“Yes, I’m the great pretender…just laughin’ and gay like a clown…”
Secret Session. Top Secret. “Q” Clearance only.
Mr. Former Newspaper Editor Guy, John Halverson, is about to be introduced to the ‘shut the hell up and do what we want’ form of secrecy that abounds behind closed doors at the Lake Geneva Municipal Building in special “cone of silence” get togethers.
Here’s the official announcement for the cone people getting together on Monday night:
“Closed Session. a. Motion to go into Closed Session pursuant to Wis. Stat. 19.85(1)(g) conferring with legal counsel for the governmental body who is rendering oral or written advice concerning strategy to be adopted by the body with respect to litigation in which it is, or is likely to become involved:
1. Sprinkler Ordinance (City Attorney Draper).
2. Pre-annexation Agreement with Big Foot Holdings LLC and Geneva Waterfront Inc. (AKA Geneva Inn) (Special Counsel Wirth)
3. Notice of Claim for the crosswalk death incident on December 27, 2016 (Special Counsel Wirth).”
There is no budget for Mr. Wirth. It is presumed that Mayor Kupsik will be paying him using his personal America Express Card. Mr. John Halverson will go into the meeting looking one way and then come out looking another. He will never talk or write about what he sees or hears in there. Not until he gets out of the bureaucratic rehab the city pays for using worker’s compensation insurance.

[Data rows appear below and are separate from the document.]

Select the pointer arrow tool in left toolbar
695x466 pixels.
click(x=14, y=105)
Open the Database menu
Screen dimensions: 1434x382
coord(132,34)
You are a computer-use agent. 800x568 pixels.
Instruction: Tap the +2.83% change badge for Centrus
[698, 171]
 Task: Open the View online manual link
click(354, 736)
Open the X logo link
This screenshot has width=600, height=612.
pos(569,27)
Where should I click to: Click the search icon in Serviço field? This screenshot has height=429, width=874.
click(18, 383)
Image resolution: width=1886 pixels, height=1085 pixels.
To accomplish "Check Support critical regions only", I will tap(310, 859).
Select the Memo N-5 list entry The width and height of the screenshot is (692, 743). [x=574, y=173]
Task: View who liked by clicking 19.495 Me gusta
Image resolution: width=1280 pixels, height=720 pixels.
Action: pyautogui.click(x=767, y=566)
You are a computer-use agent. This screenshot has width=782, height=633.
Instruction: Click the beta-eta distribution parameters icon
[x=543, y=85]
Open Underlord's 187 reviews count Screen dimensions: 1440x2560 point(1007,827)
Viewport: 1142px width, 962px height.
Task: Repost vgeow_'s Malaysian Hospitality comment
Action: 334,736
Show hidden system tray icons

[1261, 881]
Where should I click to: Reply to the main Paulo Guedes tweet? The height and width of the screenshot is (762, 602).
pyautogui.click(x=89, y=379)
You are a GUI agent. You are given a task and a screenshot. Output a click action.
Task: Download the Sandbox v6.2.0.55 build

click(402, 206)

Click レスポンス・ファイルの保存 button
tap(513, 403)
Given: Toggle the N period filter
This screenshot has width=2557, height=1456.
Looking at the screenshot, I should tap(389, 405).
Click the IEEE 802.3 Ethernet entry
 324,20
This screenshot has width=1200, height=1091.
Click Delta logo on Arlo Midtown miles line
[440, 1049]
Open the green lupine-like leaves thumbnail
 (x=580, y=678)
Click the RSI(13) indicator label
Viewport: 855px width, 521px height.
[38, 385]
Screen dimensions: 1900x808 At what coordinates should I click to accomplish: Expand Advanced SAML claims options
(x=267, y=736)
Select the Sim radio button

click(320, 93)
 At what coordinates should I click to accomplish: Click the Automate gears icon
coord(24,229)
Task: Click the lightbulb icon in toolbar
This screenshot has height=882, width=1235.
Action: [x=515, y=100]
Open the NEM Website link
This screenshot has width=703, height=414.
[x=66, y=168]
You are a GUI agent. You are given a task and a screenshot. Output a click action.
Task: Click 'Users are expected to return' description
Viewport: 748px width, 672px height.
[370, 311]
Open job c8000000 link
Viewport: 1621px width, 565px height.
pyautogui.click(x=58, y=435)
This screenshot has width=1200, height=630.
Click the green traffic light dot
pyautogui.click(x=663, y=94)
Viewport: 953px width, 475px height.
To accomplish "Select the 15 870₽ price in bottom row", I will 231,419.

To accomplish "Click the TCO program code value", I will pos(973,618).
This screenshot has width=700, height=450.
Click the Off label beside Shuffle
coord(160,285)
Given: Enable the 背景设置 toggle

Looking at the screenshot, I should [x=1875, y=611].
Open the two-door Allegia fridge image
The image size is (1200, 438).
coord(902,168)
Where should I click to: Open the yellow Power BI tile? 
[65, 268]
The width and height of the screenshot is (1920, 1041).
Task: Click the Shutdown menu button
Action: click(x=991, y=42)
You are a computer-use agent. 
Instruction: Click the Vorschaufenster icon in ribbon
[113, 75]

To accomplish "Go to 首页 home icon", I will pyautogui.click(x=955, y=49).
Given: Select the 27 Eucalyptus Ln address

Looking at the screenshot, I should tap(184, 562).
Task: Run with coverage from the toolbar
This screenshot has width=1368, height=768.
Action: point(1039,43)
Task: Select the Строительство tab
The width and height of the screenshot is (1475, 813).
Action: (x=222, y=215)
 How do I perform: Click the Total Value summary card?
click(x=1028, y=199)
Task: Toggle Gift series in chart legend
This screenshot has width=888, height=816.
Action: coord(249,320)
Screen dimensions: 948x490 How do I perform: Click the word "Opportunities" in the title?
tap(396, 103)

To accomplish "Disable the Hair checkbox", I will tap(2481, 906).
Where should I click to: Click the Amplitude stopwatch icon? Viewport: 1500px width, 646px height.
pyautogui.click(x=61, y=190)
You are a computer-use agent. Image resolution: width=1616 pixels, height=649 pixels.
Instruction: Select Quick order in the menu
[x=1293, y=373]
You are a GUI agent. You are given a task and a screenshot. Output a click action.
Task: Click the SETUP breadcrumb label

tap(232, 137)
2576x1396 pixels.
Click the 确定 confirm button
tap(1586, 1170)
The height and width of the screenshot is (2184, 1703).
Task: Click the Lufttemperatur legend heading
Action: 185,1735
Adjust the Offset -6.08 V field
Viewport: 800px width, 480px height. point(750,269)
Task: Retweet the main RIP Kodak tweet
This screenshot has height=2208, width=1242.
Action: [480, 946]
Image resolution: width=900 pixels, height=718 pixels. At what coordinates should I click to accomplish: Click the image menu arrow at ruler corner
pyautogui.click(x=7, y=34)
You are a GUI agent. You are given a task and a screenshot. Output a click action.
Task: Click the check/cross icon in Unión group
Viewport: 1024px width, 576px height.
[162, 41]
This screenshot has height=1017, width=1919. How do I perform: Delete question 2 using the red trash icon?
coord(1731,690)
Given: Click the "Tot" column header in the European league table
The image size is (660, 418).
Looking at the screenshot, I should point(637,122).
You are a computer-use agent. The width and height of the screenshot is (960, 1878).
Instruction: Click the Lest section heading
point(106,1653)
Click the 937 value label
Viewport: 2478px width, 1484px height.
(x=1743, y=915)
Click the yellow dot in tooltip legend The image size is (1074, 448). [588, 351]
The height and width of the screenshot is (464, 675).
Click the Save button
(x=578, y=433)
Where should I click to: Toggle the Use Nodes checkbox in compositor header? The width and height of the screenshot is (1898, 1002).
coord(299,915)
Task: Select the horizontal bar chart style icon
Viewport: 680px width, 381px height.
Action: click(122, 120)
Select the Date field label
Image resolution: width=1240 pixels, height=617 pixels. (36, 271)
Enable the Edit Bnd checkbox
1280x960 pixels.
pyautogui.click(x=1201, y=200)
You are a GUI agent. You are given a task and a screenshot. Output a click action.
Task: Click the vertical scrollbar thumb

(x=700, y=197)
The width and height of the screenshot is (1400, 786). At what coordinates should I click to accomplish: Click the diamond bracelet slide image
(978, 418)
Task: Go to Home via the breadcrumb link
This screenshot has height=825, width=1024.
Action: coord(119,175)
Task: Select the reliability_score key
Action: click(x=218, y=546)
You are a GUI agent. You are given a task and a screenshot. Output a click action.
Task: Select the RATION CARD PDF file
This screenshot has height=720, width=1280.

The GSR has threatened to sue the city if it proceeds with the annexation. In response, the leadership of the city will gather together and listen to the entertainer named “Disturbed” singing a great hushed rendition of the Sounds of Silence by Simon and Garfunkel. The council meets on Monday night. They had Mr. Wirth, and then they invited in Dan Draper, the city attorney, who had recused himself because he works with the Geneva Inn, helping them to get annexed. What about the fox in the hen house? Who is to be kept out of these secret discussions about the city’s moves to support this idiotic annexation? The Geneva Shore Report and the people of Lake Geneva, of course.
Dana Mecum, of Mecum Auto Auction, home based in Walworth, is acting out. What’s this older portly gentleman of considerable worth, and poor architectural taste, doing around Geneva Lake now? By the way, that architectural shot comes from floating by his new residence on Lake Geneva’s shoreline. He built a huge place in Fontana with about forty garages (his auctions sell old muscle cars to old guys on television), and it is distinguished by having a tall minaret at the lake end. It is unknown whether the minaret is representative of Dana Mecum’s religious affiliation or not. Seems that Mr. Auto Auction himself went into a gold/silver exchange store located in Lake Geneva and demanded a coin back that one of his employees had stolen from his version of the Taj Mahal a year earlier. The employee is in rehab, and so is unavailable for intelligible comment.
Mr. Mecum, doing a Mutt and Jeff routine with a friend, walked into the store and berated the owner, blaming her for buying the gold coin, and then demanding it back. Well, that didn’t work. His performance in front of the woman was recorded on video and is up on YouTube as this article is written, the audio deleted because, well, the audio would never have been allowed by YouTube. What sort of auctioneer-type character is Dana Mecum? He’s probably the kind of auctioneer anyone should expect to deal with in selling anything, particularly after watching him in the video. Incidentally, Dana Mecum’s business is in the Town of Walworth (the old Piggly Wiggly building), but don’t go over there to look at any of the cars he sells on television. The public is about as welcome in his headquarters as he himself is about to be in retail establishments around the lake.